Os depósitos auríferos de uma região no Brasil Central, abrangendo partes dos Estados de Goiás, Tocantins e Minas Gerais, são apresentados por meio de suas características gerais, ilustradas por exemplo e importância econômica. Os depósitos são classificados em oito tipos: Tipo I - depósitos auríferos filonianos em rochas granito-gnáissicas; Tipo n - depósitos auríferos em seqüências vulcano-sedimentares; Tipo III - depósitos auríferos de morfologia irregular em metassedimentos detríticos; Tipo IV - depósitos auríferos em metassedimentos pelito-carbonáticos; Tipo V - depósitos auríferos filonianos em metassedimentos detríticos; Tipo VI - depósitos auríferos stratabound em metaconglomerados; Tipo VII - depósitos auríferos de placers; Tipo VIII - depósitos de metais base com ouro associado em seqüências vulcano-sedimentares.
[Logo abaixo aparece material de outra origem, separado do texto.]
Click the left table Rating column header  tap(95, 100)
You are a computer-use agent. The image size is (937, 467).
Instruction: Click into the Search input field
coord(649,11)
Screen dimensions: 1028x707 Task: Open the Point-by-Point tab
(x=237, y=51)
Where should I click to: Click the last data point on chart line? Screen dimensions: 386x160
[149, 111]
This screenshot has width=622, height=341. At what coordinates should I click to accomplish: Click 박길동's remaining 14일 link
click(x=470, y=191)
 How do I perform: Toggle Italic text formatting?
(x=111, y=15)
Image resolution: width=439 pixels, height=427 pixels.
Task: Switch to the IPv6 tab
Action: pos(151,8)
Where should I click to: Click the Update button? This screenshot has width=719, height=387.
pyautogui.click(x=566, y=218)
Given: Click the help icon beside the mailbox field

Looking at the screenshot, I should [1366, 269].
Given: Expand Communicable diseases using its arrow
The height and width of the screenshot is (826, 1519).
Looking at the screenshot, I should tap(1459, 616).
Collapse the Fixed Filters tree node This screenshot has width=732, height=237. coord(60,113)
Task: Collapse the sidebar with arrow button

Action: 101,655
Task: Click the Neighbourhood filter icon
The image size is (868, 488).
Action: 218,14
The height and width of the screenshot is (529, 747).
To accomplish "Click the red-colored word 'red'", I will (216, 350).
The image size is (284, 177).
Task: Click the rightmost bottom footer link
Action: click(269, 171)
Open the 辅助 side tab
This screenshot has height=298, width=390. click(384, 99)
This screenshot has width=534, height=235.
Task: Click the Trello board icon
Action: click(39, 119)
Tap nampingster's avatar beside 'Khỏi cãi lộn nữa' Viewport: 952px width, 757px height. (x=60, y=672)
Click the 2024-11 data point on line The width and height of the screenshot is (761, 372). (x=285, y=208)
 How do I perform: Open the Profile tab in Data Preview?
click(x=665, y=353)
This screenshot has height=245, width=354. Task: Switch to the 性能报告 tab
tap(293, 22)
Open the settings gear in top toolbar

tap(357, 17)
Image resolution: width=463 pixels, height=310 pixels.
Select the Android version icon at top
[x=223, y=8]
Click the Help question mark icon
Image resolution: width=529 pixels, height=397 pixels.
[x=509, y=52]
Do ponto de vista econômico, o tipo I é regionalmente importante, compreendendo jazidas de pequeno a médio porte. O tipo n é o mais importante, sendo representado por jazidas de pequeno, médio e grande porte. O tipo m é de grande importância econômica, compreendendo uma jazida de grande porte e baixo teor. Os tipos IV e V estão representados por depósitos explotados por garimpeiros e apresentam bom potencial, ao menos para jazidas de pequeno porte. O tipo VI está representado por um depósito cuja porção superficial foi explotada no período colonial. Depósitos do tipo VII parecem ter respondido pela maior parte da produção durante o período colonial e são, atualmente, explotados por garimpeiros. O tipo VIII compreende uma jazida de Cu-Au de grande porte, porém com teores bastante baixos.

Palavras-chave


Depósitos de ouro; Mineralização de ouro.